## DIRECTIONS FOR THIS TASK
Look through the data below and extract, unchanged, the lines from the one that contains "DEL FabLab (964, 1066)" to the one that contains "Brinquedos (1003, 122)", both included.

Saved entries
-------------------------
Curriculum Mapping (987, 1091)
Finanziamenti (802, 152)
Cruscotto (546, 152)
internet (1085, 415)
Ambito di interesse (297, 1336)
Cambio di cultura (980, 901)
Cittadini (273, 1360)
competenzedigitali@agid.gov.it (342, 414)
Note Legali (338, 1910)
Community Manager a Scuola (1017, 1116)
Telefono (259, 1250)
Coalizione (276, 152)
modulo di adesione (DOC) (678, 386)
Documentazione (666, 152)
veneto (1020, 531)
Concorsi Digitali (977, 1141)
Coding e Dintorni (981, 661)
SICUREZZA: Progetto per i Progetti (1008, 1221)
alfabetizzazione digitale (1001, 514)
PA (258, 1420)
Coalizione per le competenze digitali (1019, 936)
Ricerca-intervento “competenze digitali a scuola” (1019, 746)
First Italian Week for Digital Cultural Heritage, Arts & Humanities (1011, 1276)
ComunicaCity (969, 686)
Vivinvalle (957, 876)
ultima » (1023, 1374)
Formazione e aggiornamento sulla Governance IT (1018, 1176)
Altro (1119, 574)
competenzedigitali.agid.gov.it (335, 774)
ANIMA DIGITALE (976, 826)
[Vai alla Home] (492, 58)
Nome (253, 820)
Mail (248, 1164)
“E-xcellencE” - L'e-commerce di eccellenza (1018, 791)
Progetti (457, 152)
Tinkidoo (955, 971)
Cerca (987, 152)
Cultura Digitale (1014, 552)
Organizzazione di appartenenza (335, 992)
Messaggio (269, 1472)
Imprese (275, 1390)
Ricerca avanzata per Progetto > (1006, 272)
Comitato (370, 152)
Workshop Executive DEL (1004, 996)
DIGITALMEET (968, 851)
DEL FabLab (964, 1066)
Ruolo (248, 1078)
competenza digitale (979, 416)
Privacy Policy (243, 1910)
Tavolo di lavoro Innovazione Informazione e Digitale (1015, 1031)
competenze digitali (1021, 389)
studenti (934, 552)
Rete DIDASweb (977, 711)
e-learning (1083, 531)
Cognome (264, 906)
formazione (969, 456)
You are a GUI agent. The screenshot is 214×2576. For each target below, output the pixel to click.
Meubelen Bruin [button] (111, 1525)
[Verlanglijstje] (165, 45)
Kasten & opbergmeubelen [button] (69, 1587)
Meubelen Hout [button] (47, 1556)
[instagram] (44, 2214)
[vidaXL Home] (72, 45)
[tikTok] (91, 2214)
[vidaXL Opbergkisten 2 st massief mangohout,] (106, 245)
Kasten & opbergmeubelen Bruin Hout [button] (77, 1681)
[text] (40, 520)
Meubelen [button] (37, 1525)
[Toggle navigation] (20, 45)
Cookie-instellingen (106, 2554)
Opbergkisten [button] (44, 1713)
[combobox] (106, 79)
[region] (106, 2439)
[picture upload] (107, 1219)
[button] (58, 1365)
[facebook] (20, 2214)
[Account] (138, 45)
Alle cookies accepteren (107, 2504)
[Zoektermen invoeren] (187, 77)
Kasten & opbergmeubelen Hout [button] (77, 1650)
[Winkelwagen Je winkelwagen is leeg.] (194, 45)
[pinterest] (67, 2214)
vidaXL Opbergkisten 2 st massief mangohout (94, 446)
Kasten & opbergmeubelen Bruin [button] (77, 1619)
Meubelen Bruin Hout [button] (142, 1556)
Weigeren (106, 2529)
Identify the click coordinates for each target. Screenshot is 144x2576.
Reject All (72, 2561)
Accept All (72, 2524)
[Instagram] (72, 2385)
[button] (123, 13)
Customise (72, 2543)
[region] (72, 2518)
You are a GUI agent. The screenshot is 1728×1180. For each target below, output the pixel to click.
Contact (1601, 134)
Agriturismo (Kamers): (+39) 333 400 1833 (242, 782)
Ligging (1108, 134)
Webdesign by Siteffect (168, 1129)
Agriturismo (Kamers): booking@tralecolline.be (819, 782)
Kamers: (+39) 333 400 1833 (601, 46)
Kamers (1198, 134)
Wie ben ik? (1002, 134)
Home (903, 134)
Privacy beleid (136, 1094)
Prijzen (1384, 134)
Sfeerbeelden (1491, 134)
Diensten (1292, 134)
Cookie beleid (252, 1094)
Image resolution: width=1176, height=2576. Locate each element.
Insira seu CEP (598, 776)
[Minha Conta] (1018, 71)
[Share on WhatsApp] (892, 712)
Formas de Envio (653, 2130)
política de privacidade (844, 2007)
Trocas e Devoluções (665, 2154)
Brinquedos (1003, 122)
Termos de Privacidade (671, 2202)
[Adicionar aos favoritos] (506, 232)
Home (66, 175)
-------------------------
## YOUR SOLUTION
DEL FabLab (964, 1066)
Ruolo (248, 1078)
competenza digitale (979, 416)
Privacy Policy (243, 1910)
Tavolo di lavoro Innovazione Informazione e Digitale (1015, 1031)
competenze digitali (1021, 389)
studenti (934, 552)
Rete DIDASweb (977, 711)
e-learning (1083, 531)
Cognome (264, 906)
formazione (969, 456)
You are a GUI agent. The screenshot is 214×2576. For each target below, output the pixel to click.
Meubelen Bruin [button] (111, 1525)
[Verlanglijstje] (165, 45)
Kasten & opbergmeubelen [button] (69, 1587)
Meubelen Hout [button] (47, 1556)
[instagram] (44, 2214)
[vidaXL Home] (72, 45)
[tikTok] (91, 2214)
[vidaXL Opbergkisten 2 st massief mangohout,] (106, 245)
Kasten & opbergmeubelen Bruin Hout [button] (77, 1681)
[text] (40, 520)
Meubelen [button] (37, 1525)
[Toggle navigation] (20, 45)
Cookie-instellingen (106, 2554)
Opbergkisten [button] (44, 1713)
[combobox] (106, 79)
[region] (106, 2439)
[picture upload] (107, 1219)
[button] (58, 1365)
[facebook] (20, 2214)
[Account] (138, 45)
Alle cookies accepteren (107, 2504)
[Zoektermen invoeren] (187, 77)
Kasten & opbergmeubelen Hout [button] (77, 1650)
[Winkelwagen Je winkelwagen is leeg.] (194, 45)
[pinterest] (67, 2214)
vidaXL Opbergkisten 2 st massief mangohout (94, 446)
Kasten & opbergmeubelen Bruin [button] (77, 1619)
Meubelen Bruin Hout [button] (142, 1556)
Weigeren (106, 2529)
Identify the click coordinates for each target. Screenshot is 144x2576.
Reject All (72, 2561)
Accept All (72, 2524)
[Instagram] (72, 2385)
[button] (123, 13)
Customise (72, 2543)
[region] (72, 2518)
You are a GUI agent. The screenshot is 1728×1180. For each target below, output the pixel to click.
Contact (1601, 134)
Agriturismo (Kamers): (+39) 333 400 1833 (242, 782)
Ligging (1108, 134)
Webdesign by Siteffect (168, 1129)
Agriturismo (Kamers): booking@tralecolline.be (819, 782)
Kamers: (+39) 333 400 1833 (601, 46)
Kamers (1198, 134)
Wie ben ik? (1002, 134)
Home (903, 134)
Privacy beleid (136, 1094)
Prijzen (1384, 134)
Sfeerbeelden (1491, 134)
Diensten (1292, 134)
Cookie beleid (252, 1094)
Image resolution: width=1176, height=2576. Locate each element.
Insira seu CEP (598, 776)
[Minha Conta] (1018, 71)
[Share on WhatsApp] (892, 712)
Formas de Envio (653, 2130)
política de privacidade (844, 2007)
Trocas e Devoluções (665, 2154)
Brinquedos (1003, 122)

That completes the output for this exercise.